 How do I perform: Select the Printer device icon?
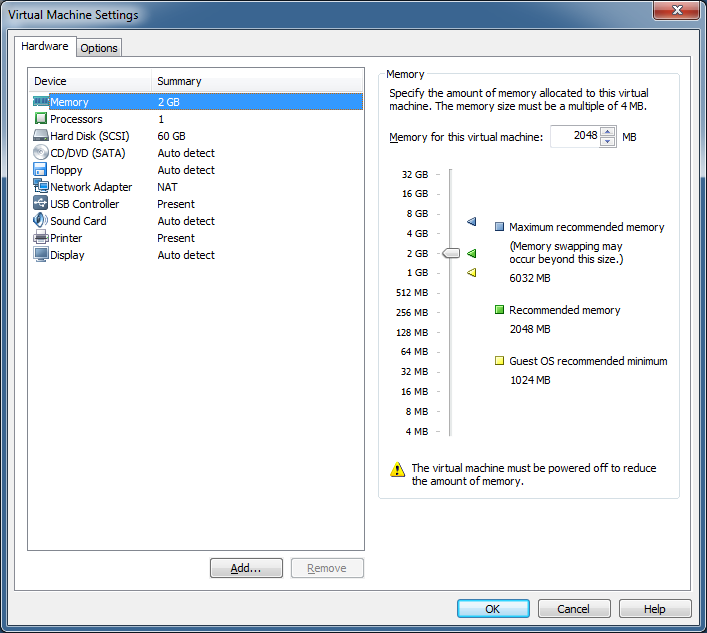pyautogui.click(x=41, y=238)
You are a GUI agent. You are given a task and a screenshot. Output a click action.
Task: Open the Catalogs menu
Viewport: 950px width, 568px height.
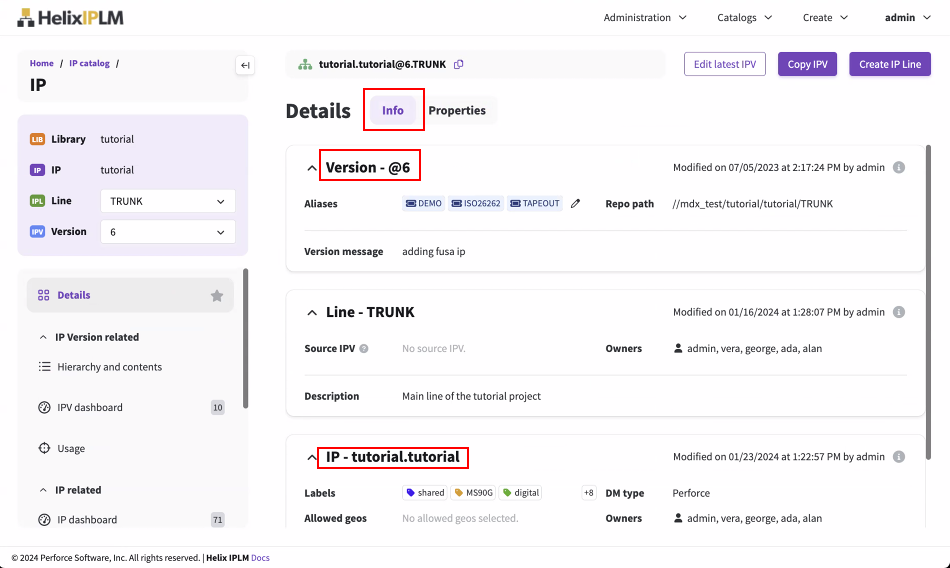coord(744,17)
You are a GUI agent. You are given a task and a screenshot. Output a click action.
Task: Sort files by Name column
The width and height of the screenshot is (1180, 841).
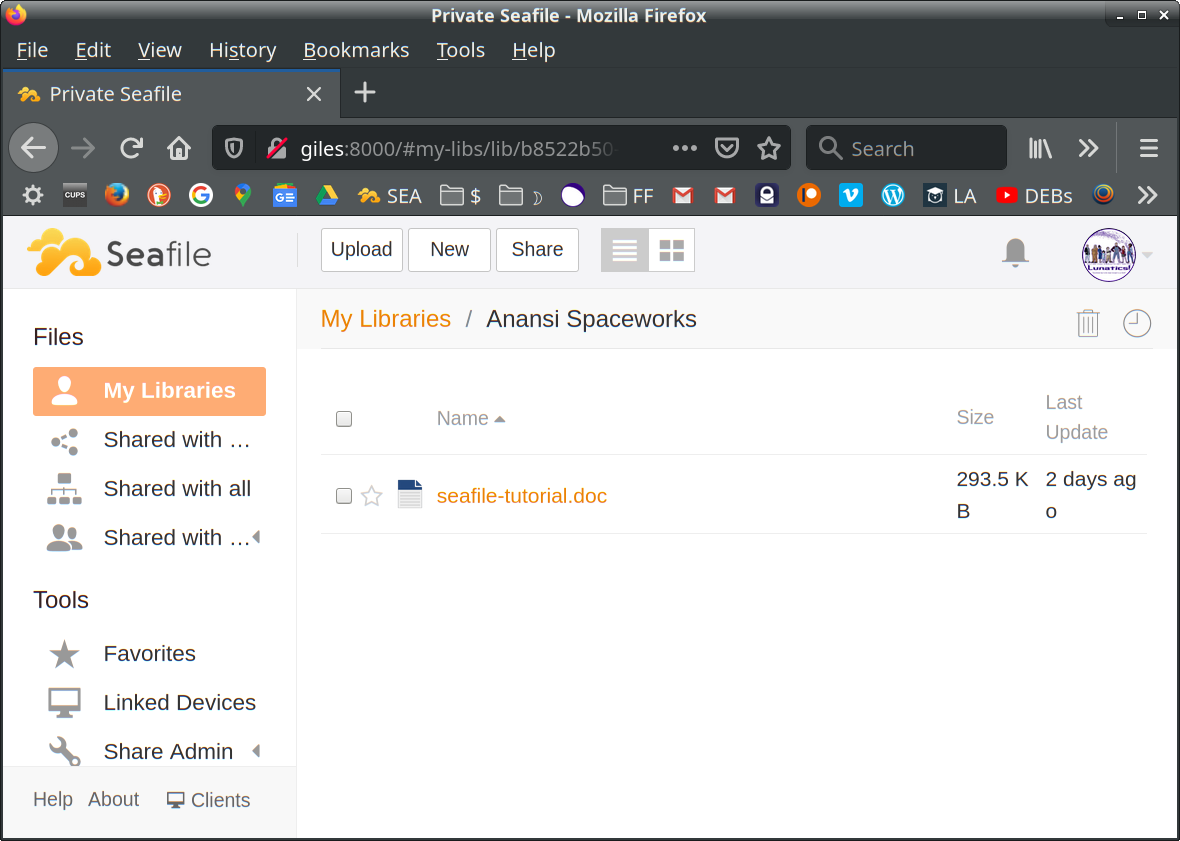pyautogui.click(x=463, y=418)
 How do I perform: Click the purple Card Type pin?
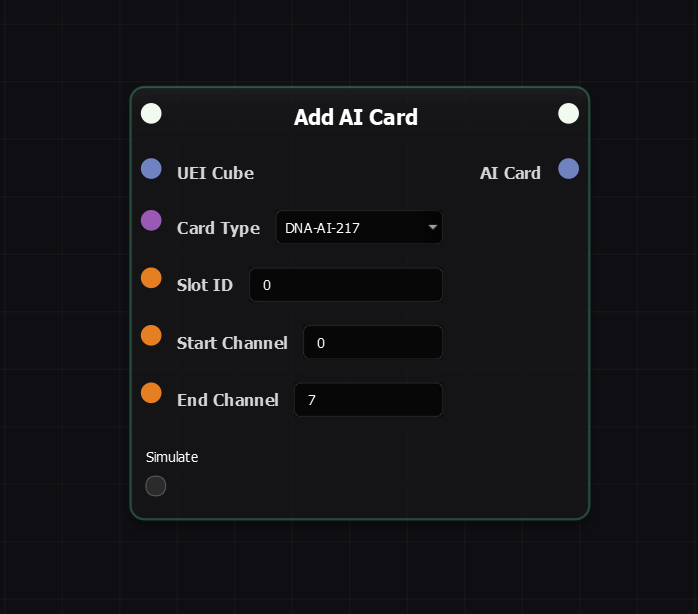[x=151, y=220]
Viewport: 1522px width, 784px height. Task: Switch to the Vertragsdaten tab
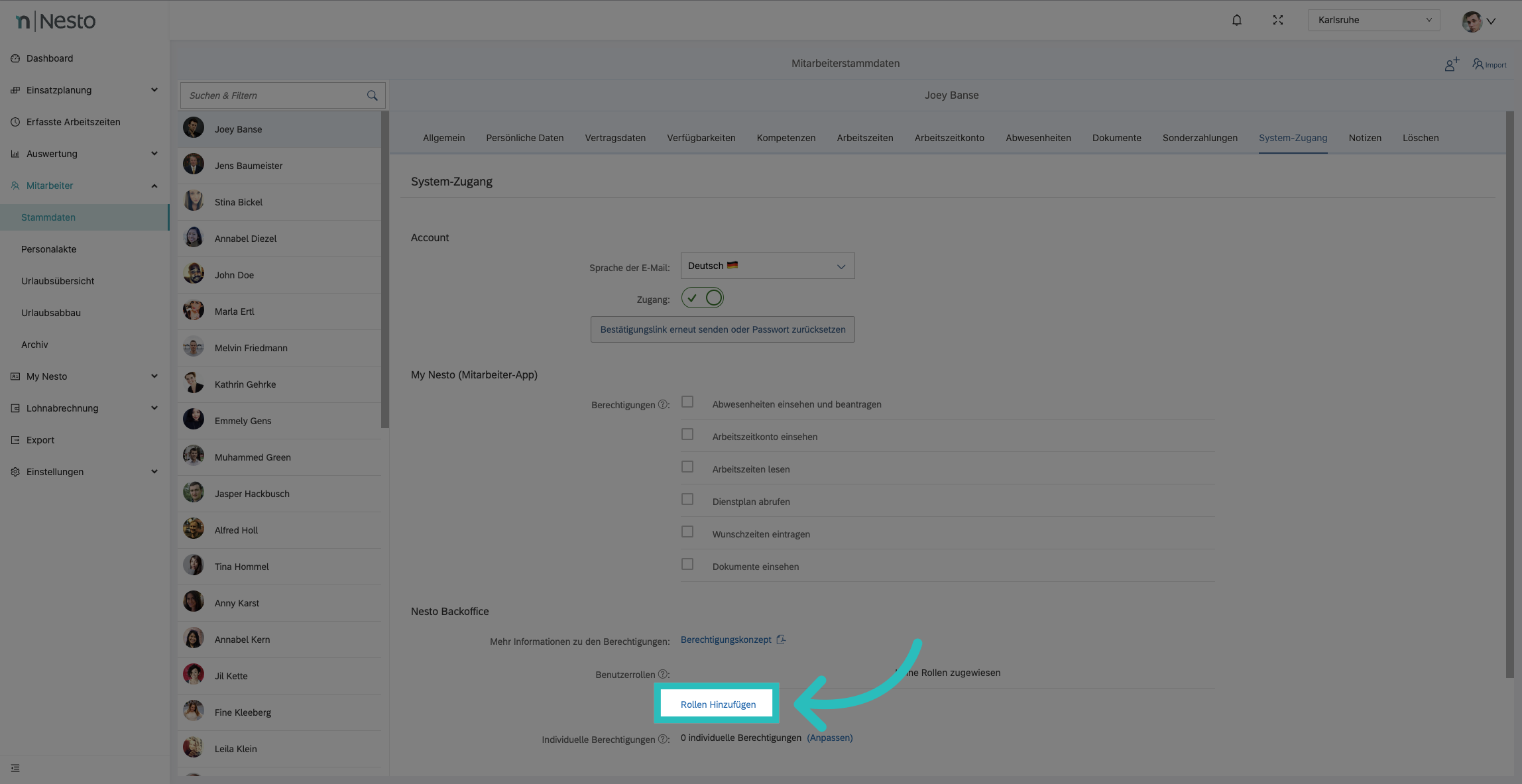(x=615, y=138)
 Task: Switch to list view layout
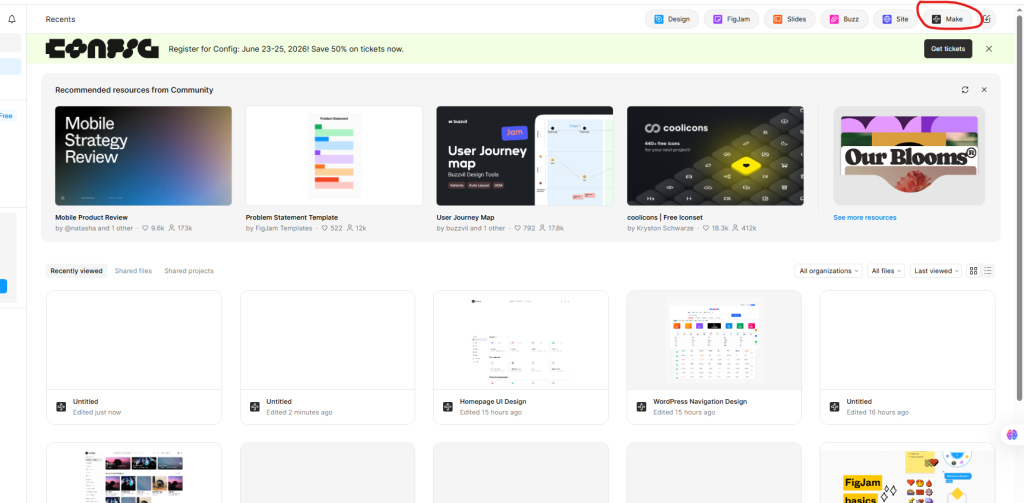(988, 271)
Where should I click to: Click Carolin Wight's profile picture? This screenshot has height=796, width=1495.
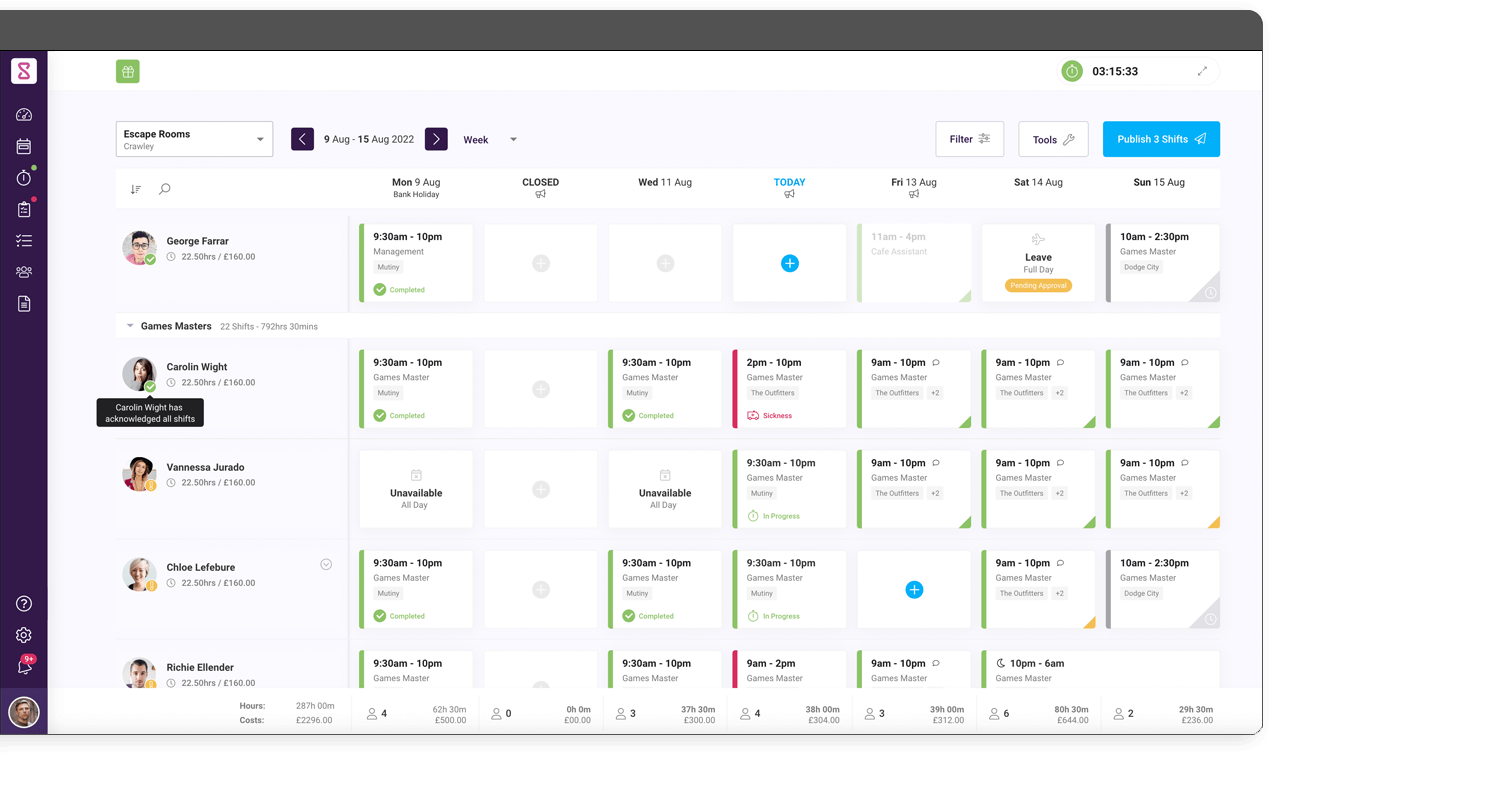(139, 373)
----------------
**TASK TO COMPLETE**
Which lines in the items above contain the string "height"? Show each of them in full.

**ANSWER FOR THE TASK**
Viewport: 950px width, 568px height.
The width and height of the screenshot is (1180, 841).
Viewport: 1522px width, 784px height. Task: Switch to the Vertragsdaten tab
Where should I click to: Click Carolin Wight's profile picture? This screenshot has height=796, width=1495.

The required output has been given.